Limiting Reagent Practice Problems With Answers

In the realm of chemistry, mastering the concept of the limiting reagent is crucial for accurate stoichiometric calculations and predictions. The limiting reagent dictates the maximum amount of product that can be formed in a chemical reaction. This article delves into various practice problems, equipping you with the knowledge and skills to identify the limiting reagent and calculate theoretical yields. Let's embark on this journey to solidify your understanding of this fundamental chemical concept.

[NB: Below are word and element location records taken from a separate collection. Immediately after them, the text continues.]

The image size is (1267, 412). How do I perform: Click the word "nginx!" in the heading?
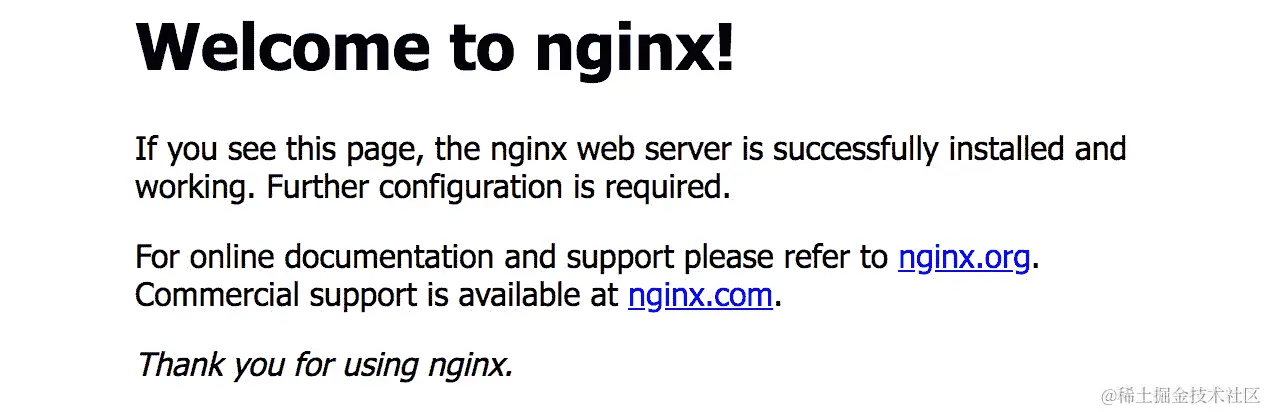pyautogui.click(x=635, y=49)
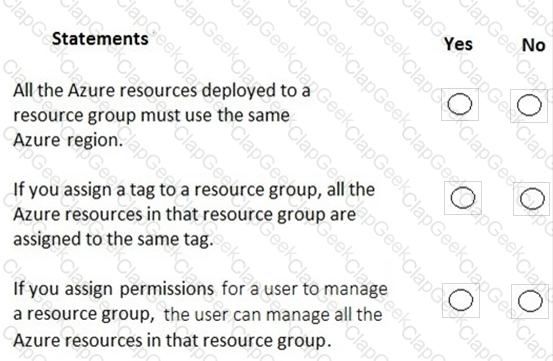
Task: Select No for same Azure region statement
Action: tap(529, 105)
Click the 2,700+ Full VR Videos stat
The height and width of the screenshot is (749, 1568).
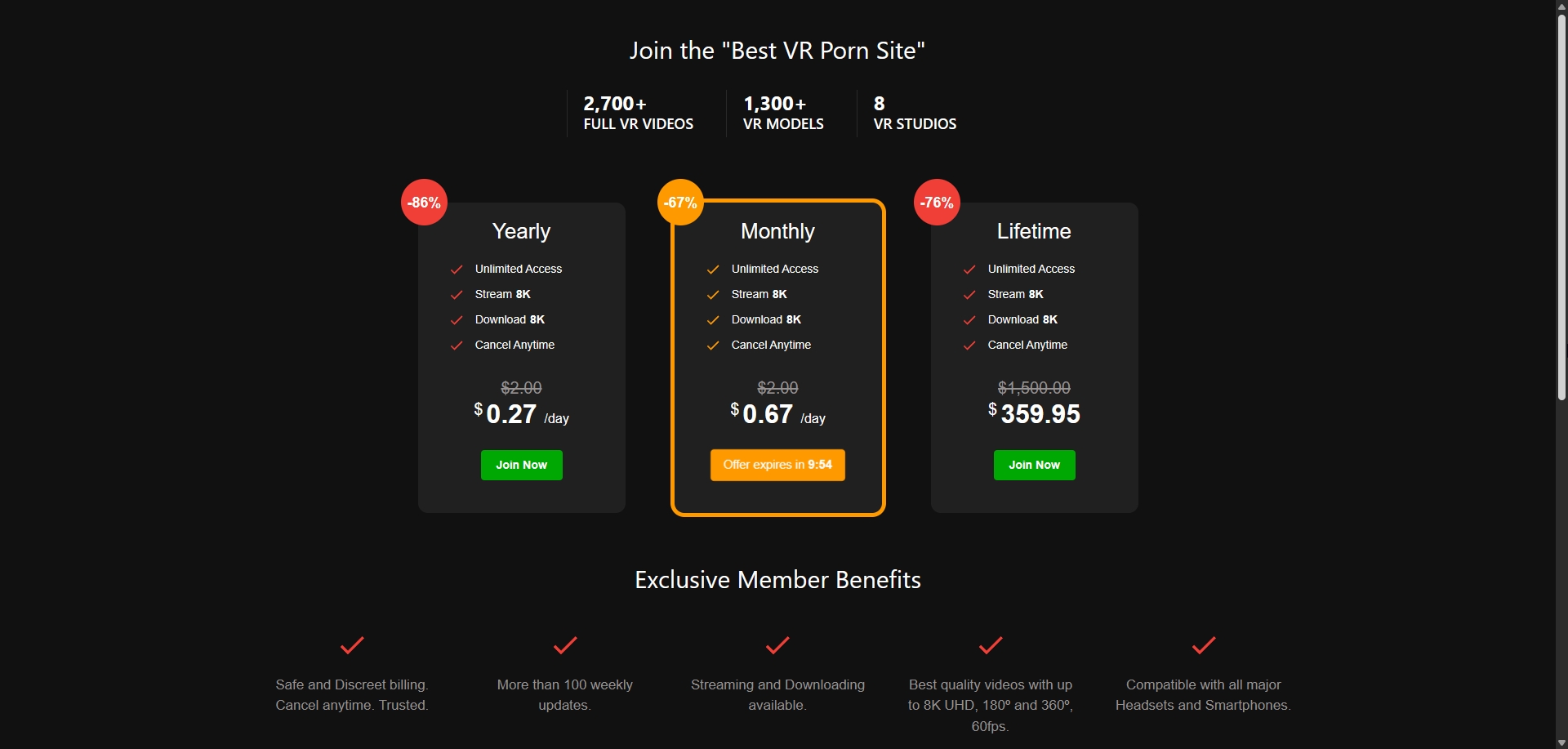[638, 113]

Understanding the Limiting Reagent

The limiting reagent in a chemical reaction is the reactant that is completely consumed first, thereby limiting the amount of product that can be formed. In contrast, the reactant(s) present in excess are termed excess reagents. Identifying the limiting reagent is essential for determining the theoretical yield of a reaction, which represents the maximum amount of product that can be obtained if the reaction proceeds to completion with 100% efficiency.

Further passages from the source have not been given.